Ummm... Bit confused here, but RAID 1 is not faster, than a single disk.
RAID one is just for 'safety' purposes. Yes, you do have 2 disks, but in an ideal world, they will both be synced with one another, and both be doing
exactly the same thing at the same time.

If you want speed, use RAID 5 or RAID 10.

Regards

Andrew

On 13.09.2004, at 01:55, Donovan Baarda wrote:

On Mon, 2004-09-13 at 00:41, Russell Coker wrote:
On Mon, 6 Sep 2004 23:35, Adrian 'Dagurashibanipal' von Bidder
<avbidder@fortytwo.ch> wrote:
[...]
Do you have benchmark results to support this assertion? Last time I tested the performance of software RAID-1 on Linux I was unable to get anywhere near 2x disk speed for writing. I did tests by reading two files that were 1G in size and the operation took considerably longer than reading a single 1G file from a non-RAID system.
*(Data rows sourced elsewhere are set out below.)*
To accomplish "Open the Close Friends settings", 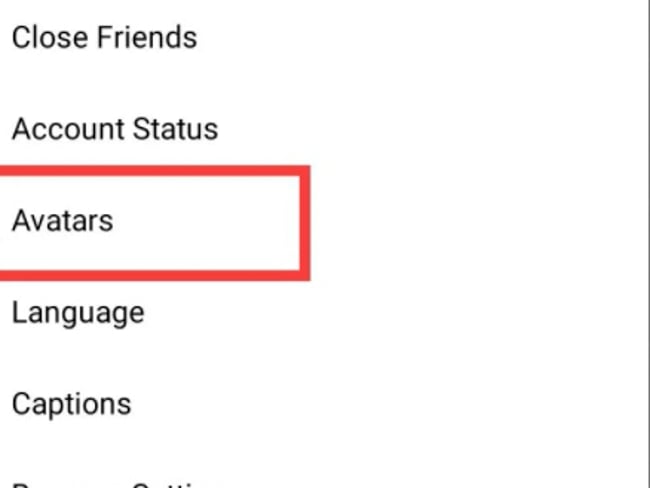I will (104, 38).
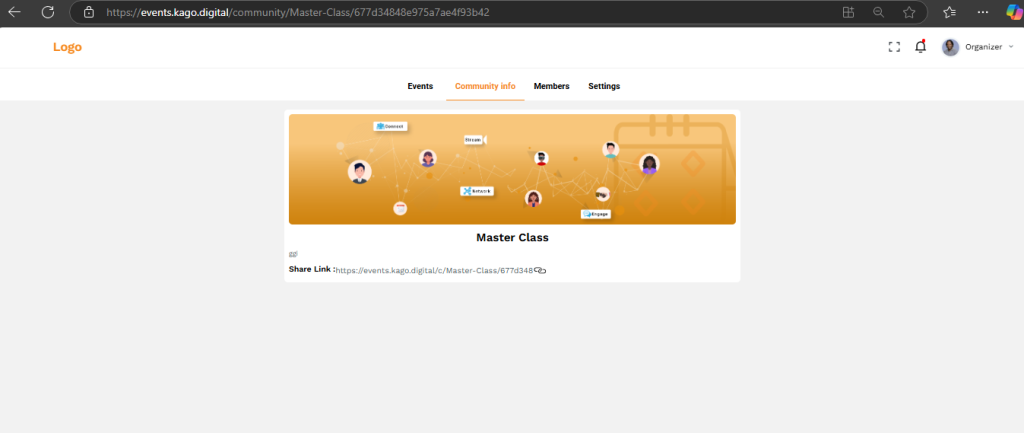
Task: Click the community banner image
Action: (512, 169)

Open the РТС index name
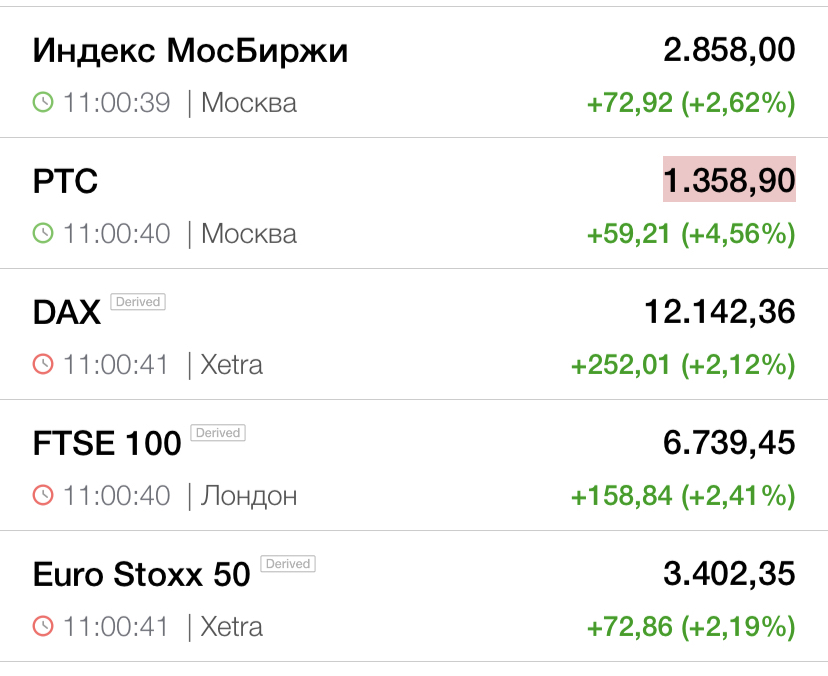coord(65,181)
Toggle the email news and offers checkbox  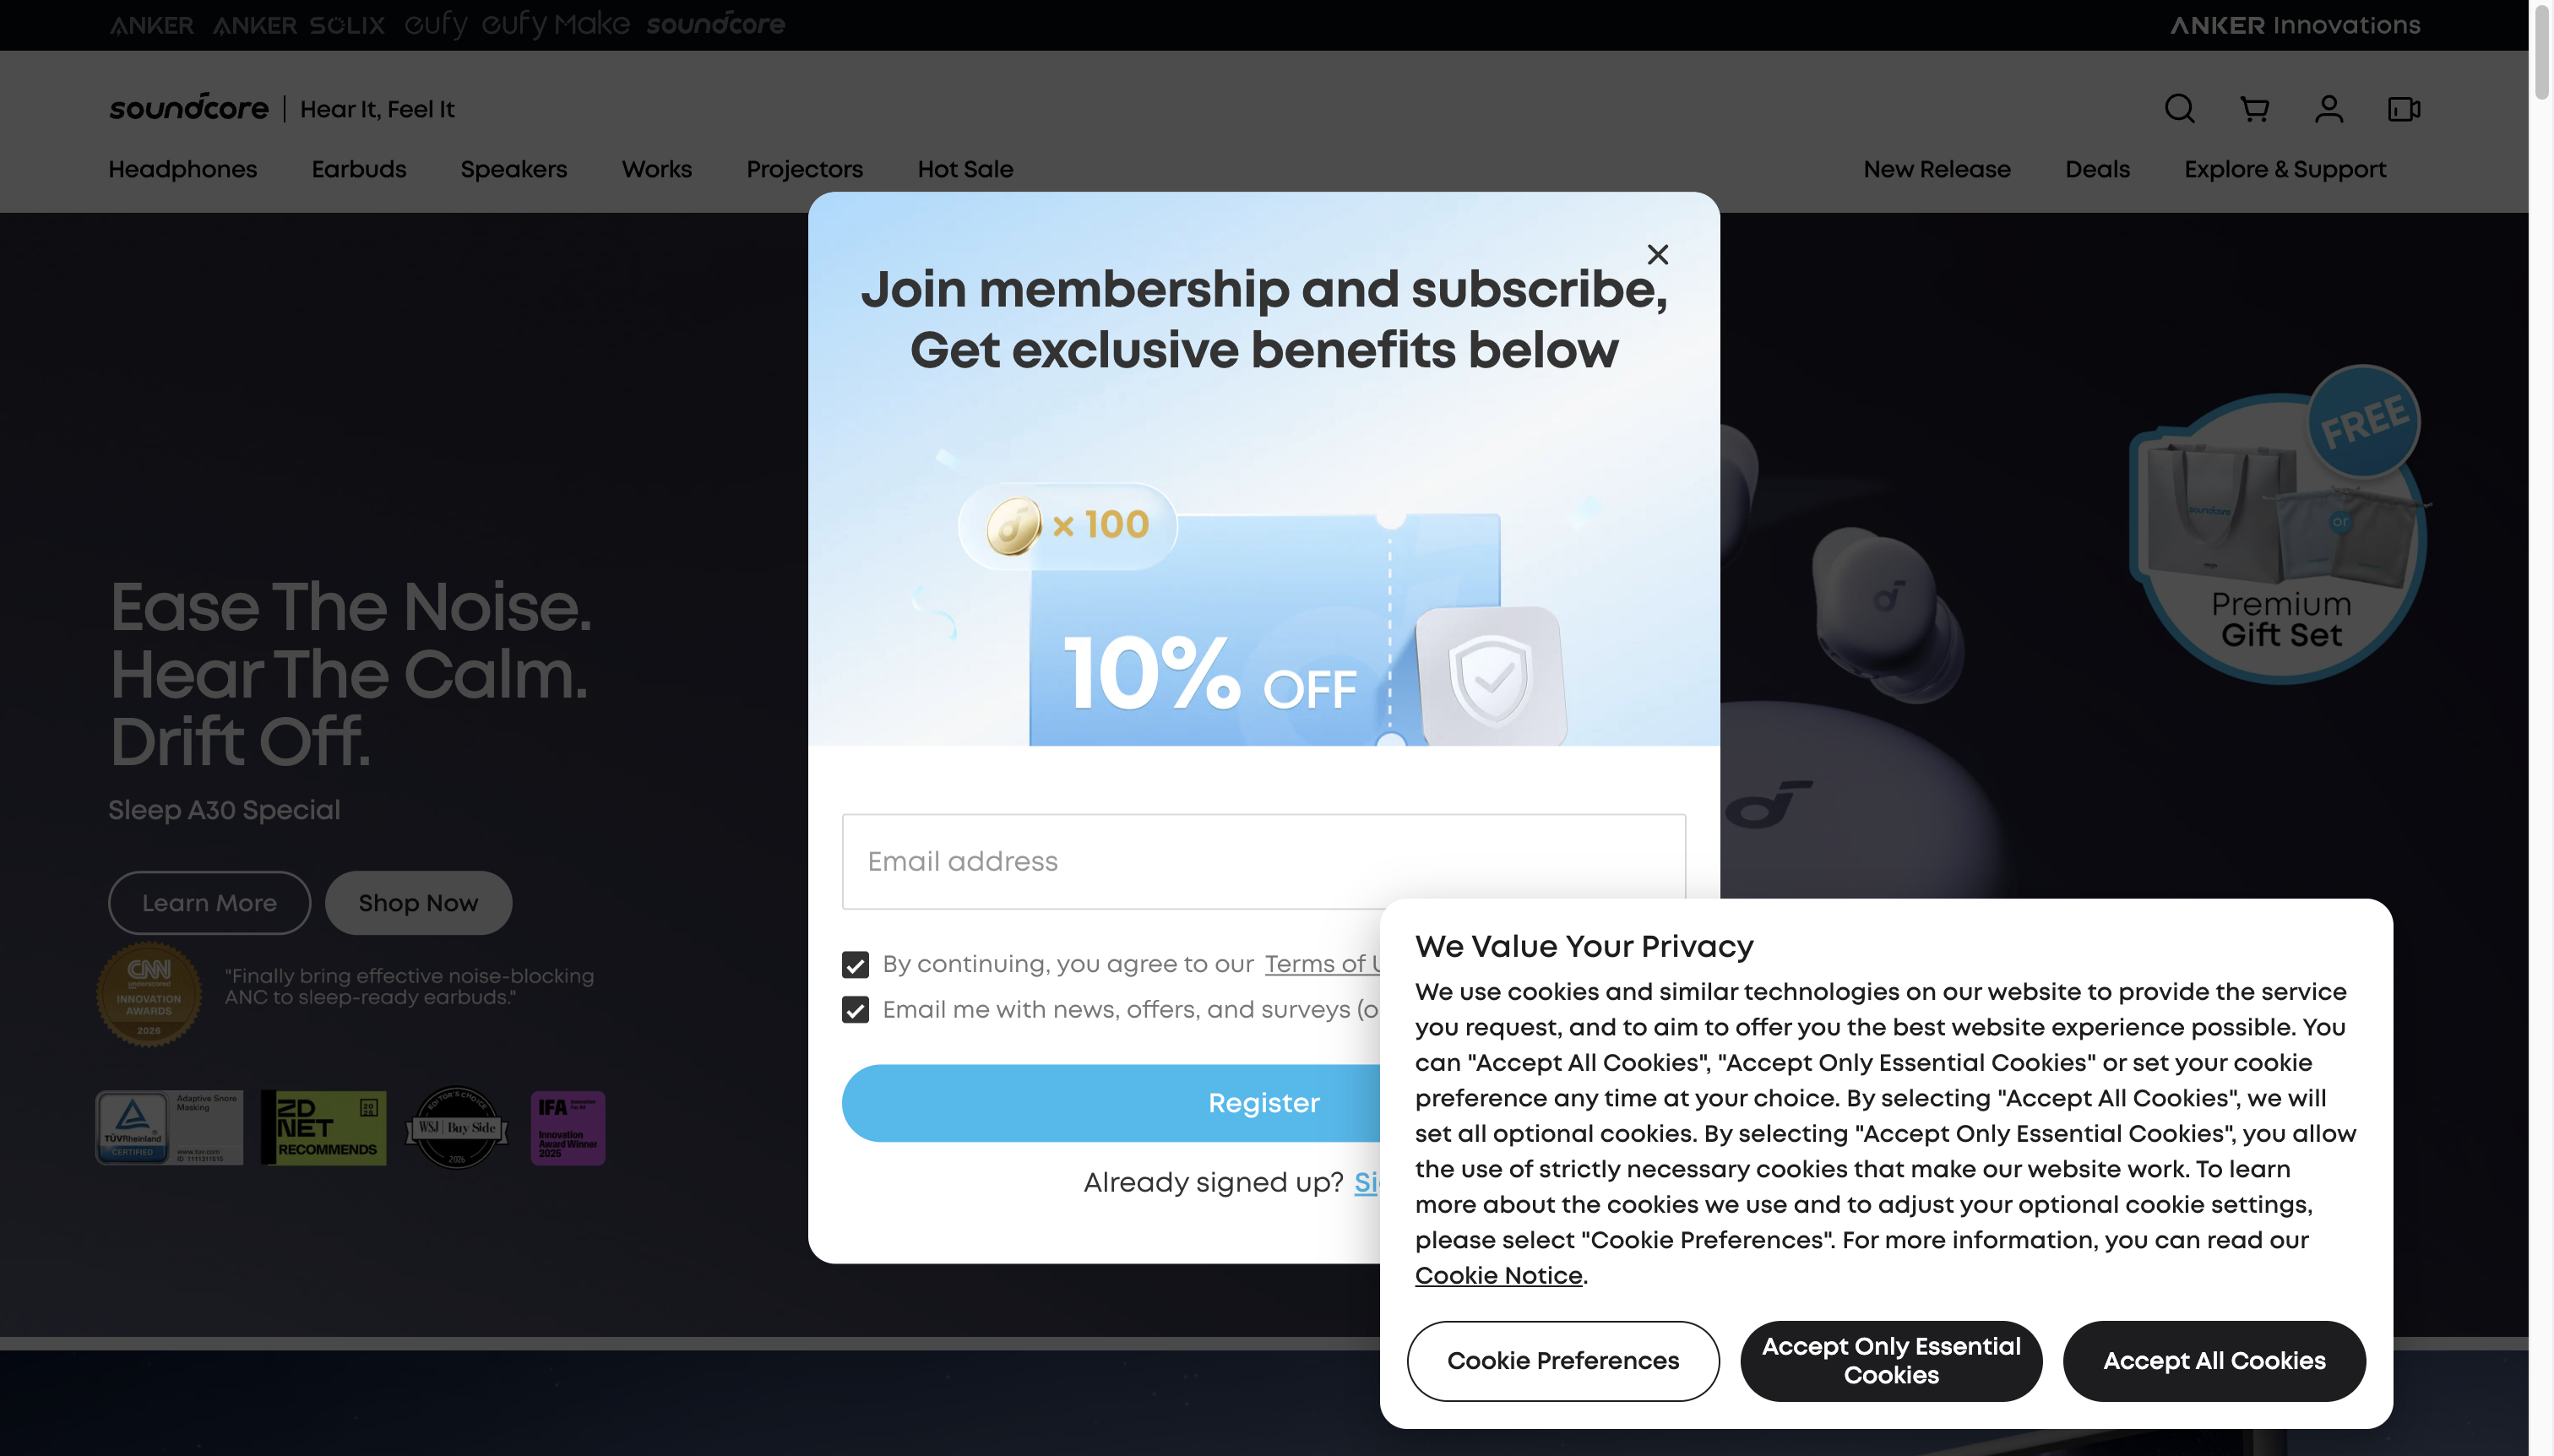point(855,1010)
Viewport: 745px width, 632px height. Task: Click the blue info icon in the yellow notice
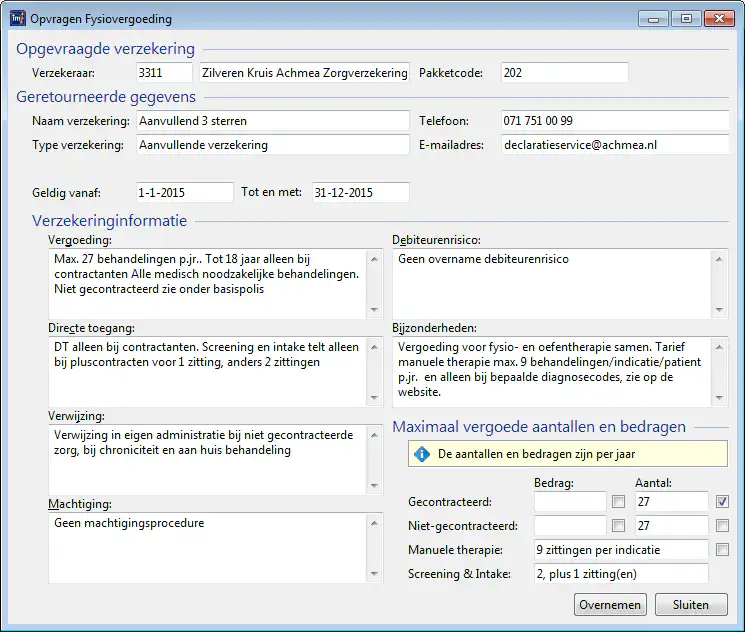click(x=422, y=454)
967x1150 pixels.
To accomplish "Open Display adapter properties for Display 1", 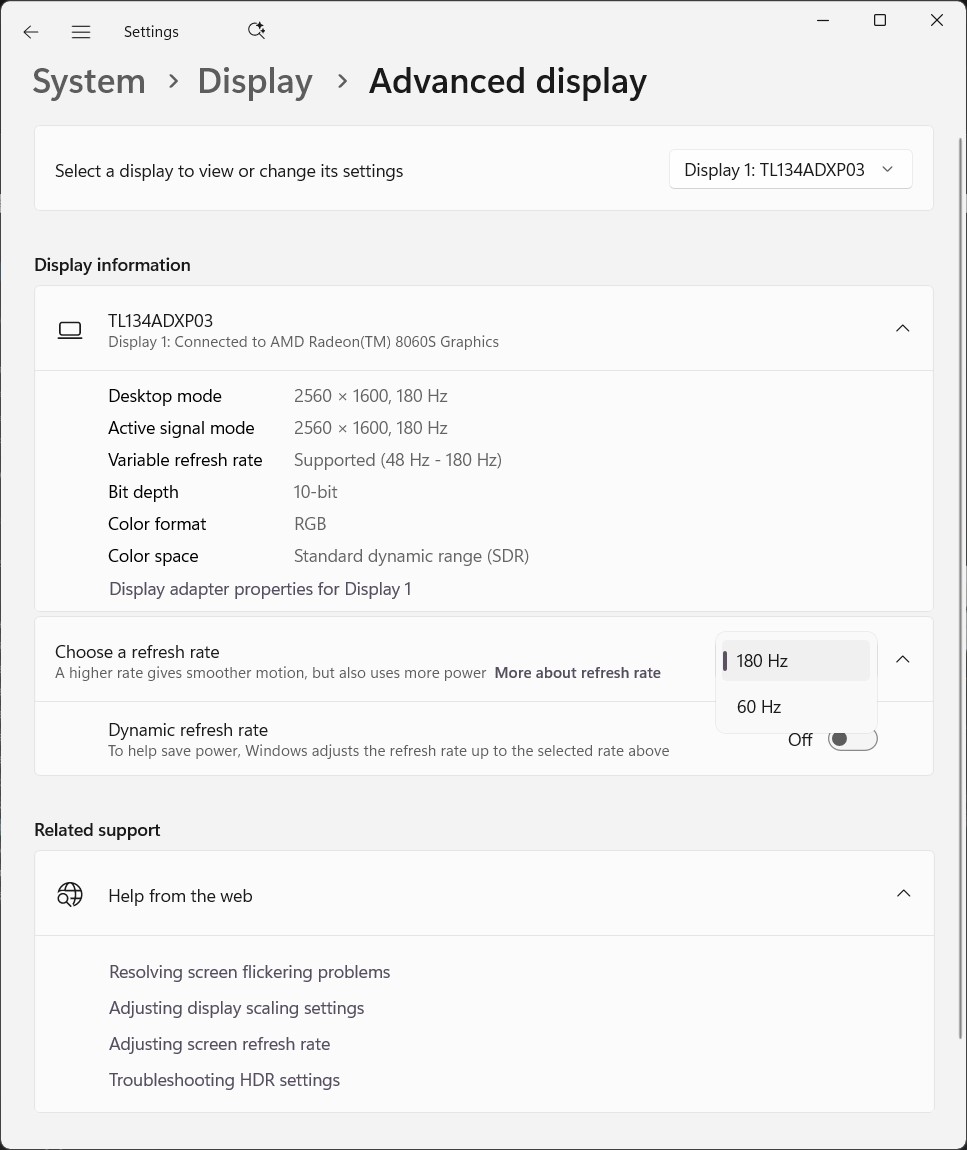I will click(260, 589).
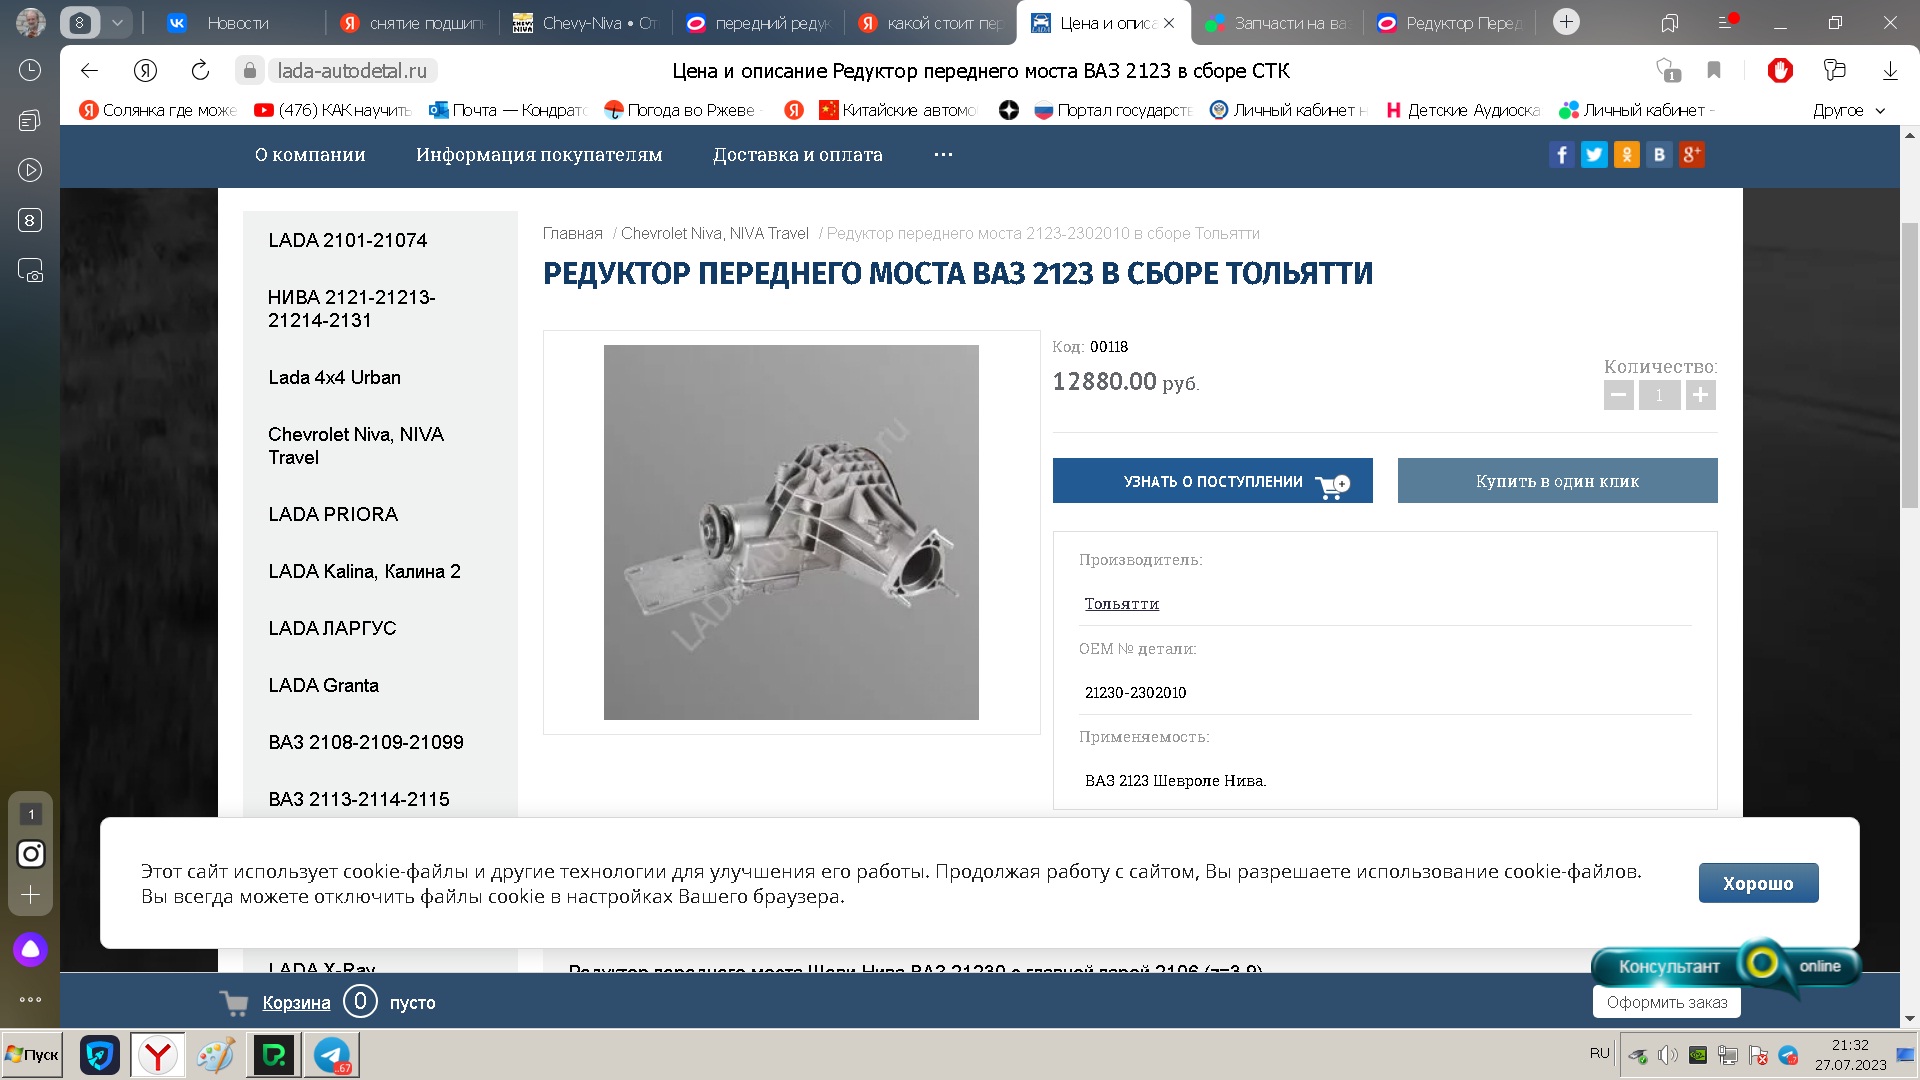Expand the "Другое" bookmarks dropdown
The image size is (1920, 1080).
click(x=1849, y=110)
If RAID-1 was delivering twice the read throughput then I should be able to read two 1G files concurrently from a RAID-1 in the same time as would be taken to read a single 1G file from a single disk.

I think Russel must be checking if the class is awake :-)

That doesn't sound like a fair test; reading two files at once means the
heads have to bounce around all over the place.

If you are just talking throughput, then reading a 1G file should take
half the time on a RAID-1 that it does on a single disk.

I suspect that reading 2 1G files at once on RAID-1 will be not much
faster than reading 2 1G files on a single disk, because reading two
files at once will probably be seek-bound, not throughput bound. RAID-1
boosts throughput, not latency.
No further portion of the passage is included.